When looking for inspiration, you are not likely to find it. However, if you keep your mind open ideas and people will naturally come to you.
I am in the business of finding solutions and public speaking. Being interested in people comes naturally to me – a gift fostered by my late father. He taught me to question everything and take an active part in the world. However, after three months on the road I am momentarily creatively tapped out. I have imparted knowledge, shared findings, made suggestions, been creative, hell – I have nothing left in the tank to give.
Have you ever felt this way too? Call it burn out or simple exhaustion – my work load ahead feels insurmountable even though it is actually much more manageable than what I just accomplished. When this happens, I know it is time to take a mental health day (or at least a couple of hours) walk in the sun, bike, and remember why I love what I do in the first place.
I recently met a person who will serve as an inspiration to me for years to come. I have decided to write the story of our meeting down as a way to capture what he told me.
I was on my last stop of an eight country tour. Each day I needed to dig deeper into my energy reserves. My presentation style is quick and funny – requiring me to be at my best. After three months of changing weather, currency, languages, and customs, slogging through each 12 hour day looked great on the outside, but felt like swimming through quicksand. On one of my evening walks around the buildings of the old city of Istanbul (the only time I was not working) I ducked into a nice jewelry and art shop. It was a chance for me to turn off my brain and look at lovely things made by hand. That is when I met the store owner. When he first approached me to start a conversation I was ready to snap – having already experienced the harassment of some very aggressive carpet sellers outside the Blue Mosque. So far, walking around tourist sites had meant I was approached by dozens of sellers vying for my attention. Finally I started donning a scarf and glasses so that people would stop approaching me. (See picture above.) He adeptly read my mood and left me space to roam; only answering questions when I asked. After ten minutes of looking, we started a conversation about the history of the pieces, artists’ background, and the city area. I found out he is a master marketer with keen observation skills and perspective of selling to different cultures. I asked him if the tough sales techniques of the street sellers, “Lady, what’s your name? Where are you from?” really worked on people. His response was, “Well, not for about 15% of the people they approach, but 85% of people answer and strike up a conversation. This makes the tourist feel good – as though they are mingling with people from the city. Then the seller pretends to be offended by something they said. This scares and hurts the buyer’s feelings. The buyer will then give any amount of money to make that pain go away.” We started talking and he offered me a chair…

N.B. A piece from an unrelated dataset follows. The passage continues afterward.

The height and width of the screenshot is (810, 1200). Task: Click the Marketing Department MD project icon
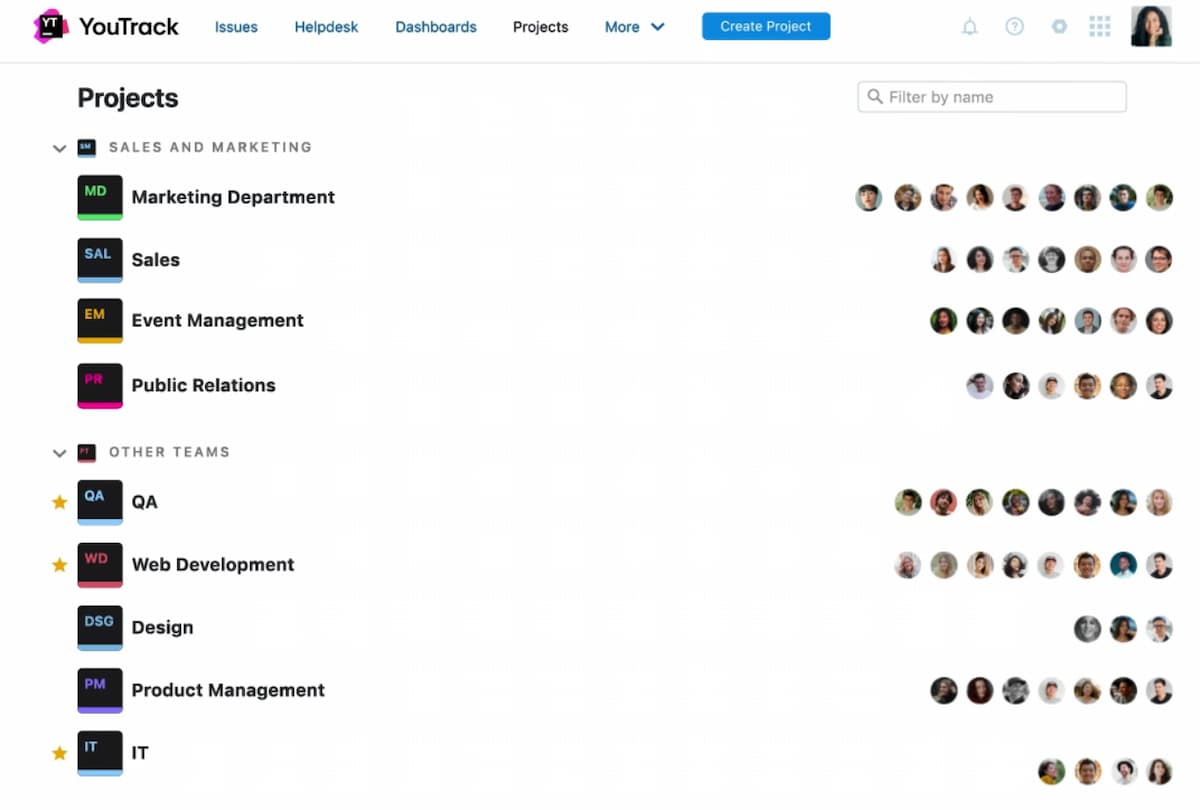pos(100,197)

Other interesting tidbits he offered were, “Some cultures want to be fawned over and others want to be left alone. It is not for me to choose how to approach a person, I have to adapt to them.” We talked pricing and he said, “If I price something at $500 and it does not sell for two months, I can change the price to $1,000 and it will sell in two days. The reason this works is because now it is a thing of value. Under-pricing an item makes it worthless.” I think he would be a great Marketing professor at a prestigious University, but of course, he lacks the proper (insert sigh here) credentials. While we chatted, I also watched him work as customers came in switching to Turkish, English, French and Arabic. Impressive, but it was his change in body language and mannerisms with each interaction that fascinated me. I have also observed these different body postures when watching my husband switch languages from English, German, French, or Italian. There is something in the vocabulary and culture that changes the way they communicate.

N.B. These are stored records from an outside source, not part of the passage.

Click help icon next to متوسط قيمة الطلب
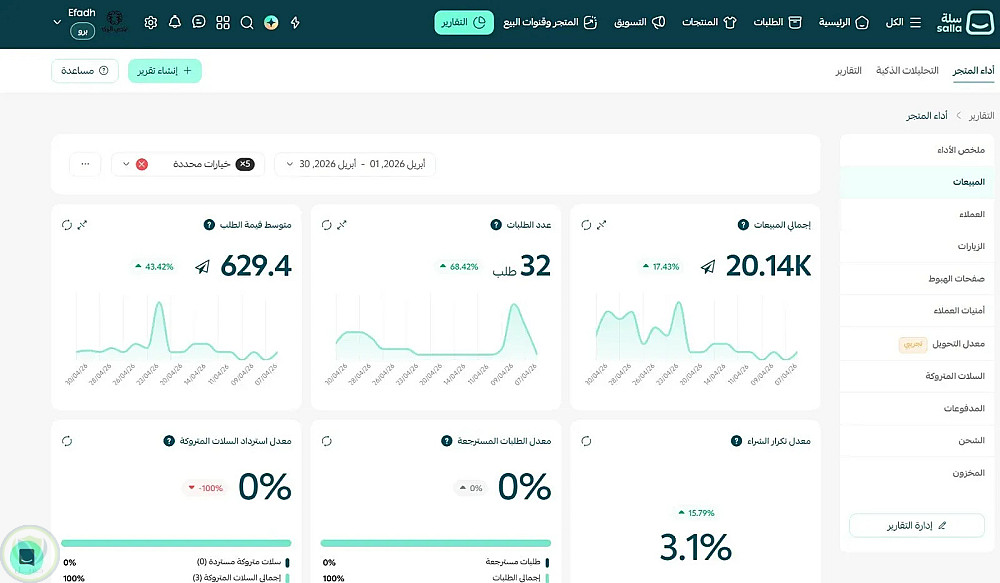Viewport: 1000px width, 583px height. 209,225
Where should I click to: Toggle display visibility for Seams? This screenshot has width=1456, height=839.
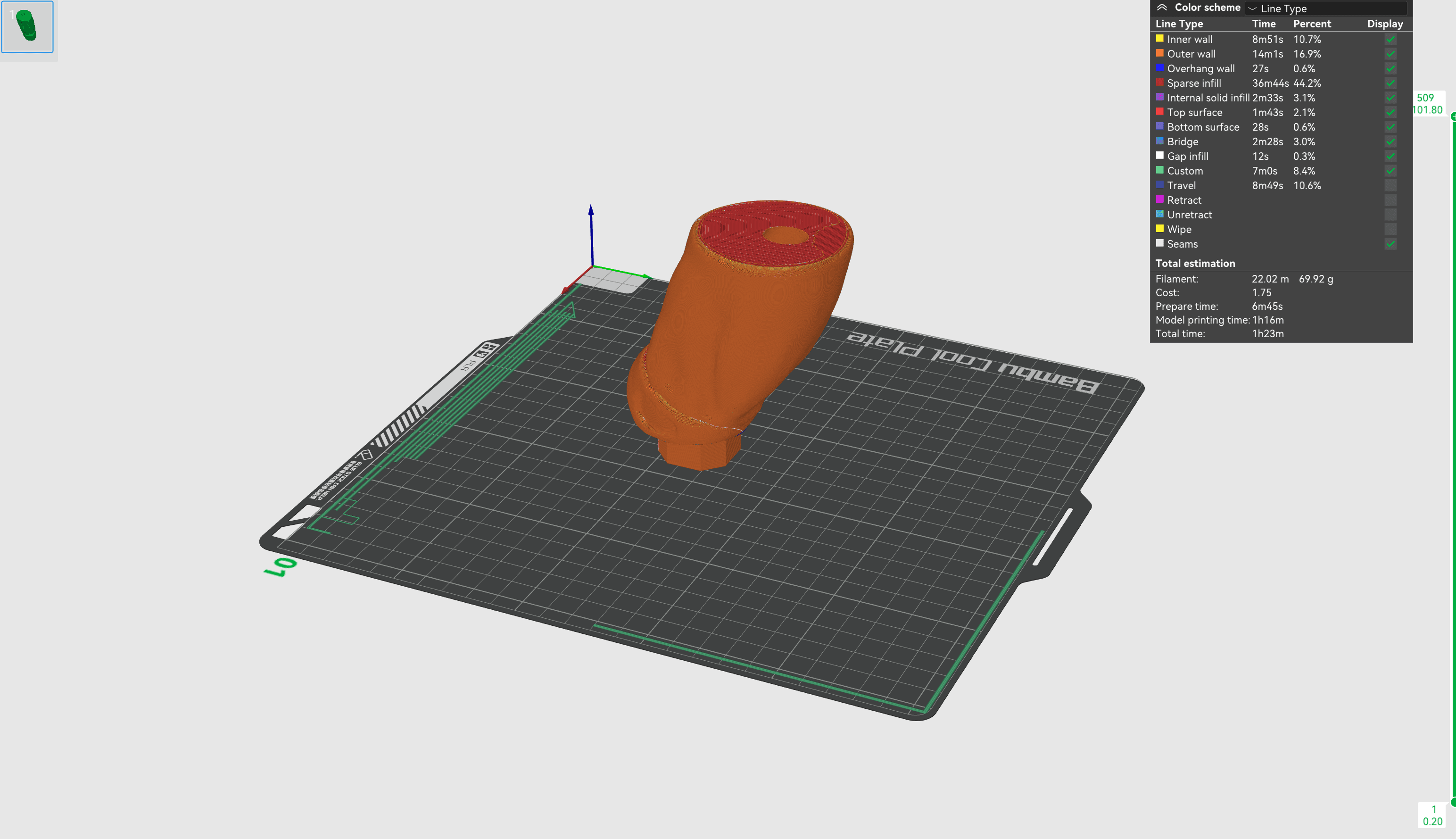[1391, 244]
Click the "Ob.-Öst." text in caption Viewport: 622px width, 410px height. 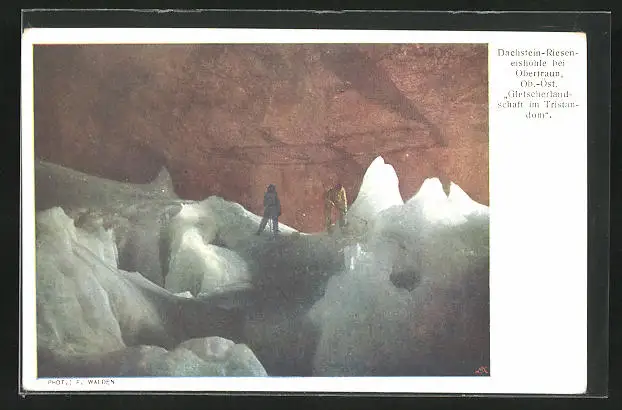[537, 84]
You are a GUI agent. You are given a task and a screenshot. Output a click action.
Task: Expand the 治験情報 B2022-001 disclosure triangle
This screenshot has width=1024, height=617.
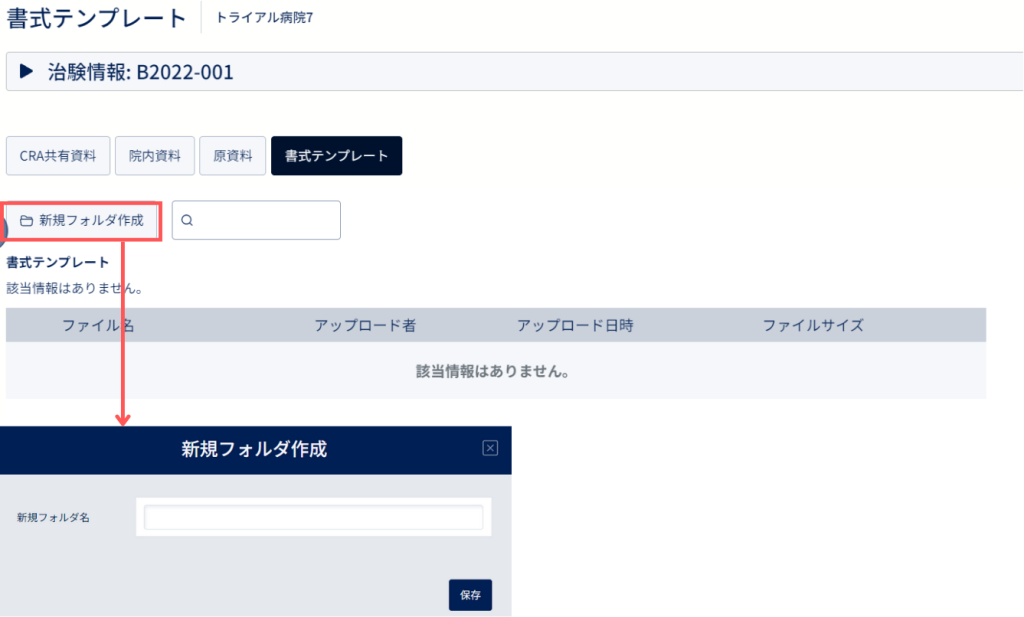(26, 71)
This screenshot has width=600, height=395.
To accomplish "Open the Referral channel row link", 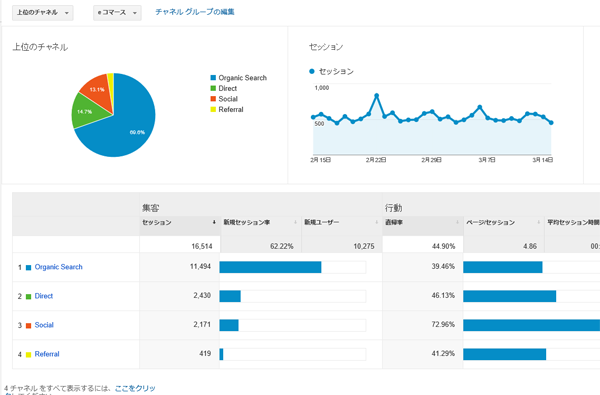I will [47, 354].
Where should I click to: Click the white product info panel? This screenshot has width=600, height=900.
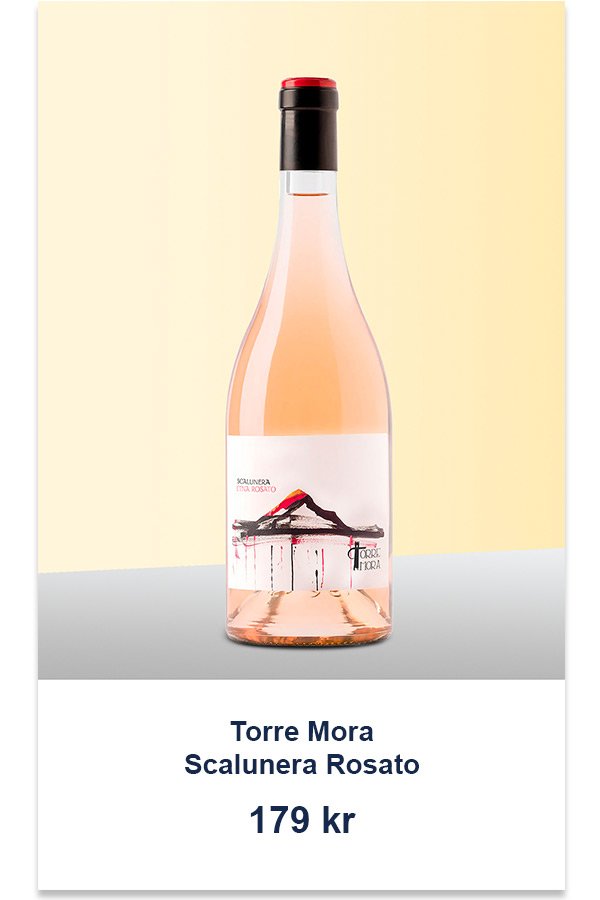[x=301, y=784]
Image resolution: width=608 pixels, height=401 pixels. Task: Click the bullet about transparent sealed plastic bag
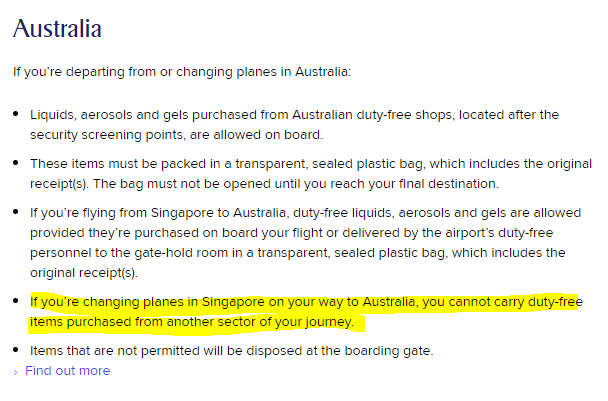point(300,175)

He invited me to return the next night. Even though I was bone tired I did go back and we talked again. This time I told him about a challenge I was having with a competitor who charges twice what I do. He said, “He will remain more respected than you until you change your pricing. Companies feel more pain to pay him and so they will listen more to him too.” He offered me a discount on anything I purchased in the store. I said, “Then I will buy twice as much as I planned to.” He responded with, “I know.”
If I had walked into his store and stayed closed to meeting someone new, I would have missed making a great friend and learning something from him. There is an ancient Chinese proverb that says, “An invisible red thread connects those destined to meet, regardless of time, place, or circumstances. The thread may stretch or tangle, but never break.”
Along the journey of life we brush by people capable of showing us things that we miss. Taking the time to appreciate the gifts life gives us is what makes everything worthwhile. Now I am going for that bike ride!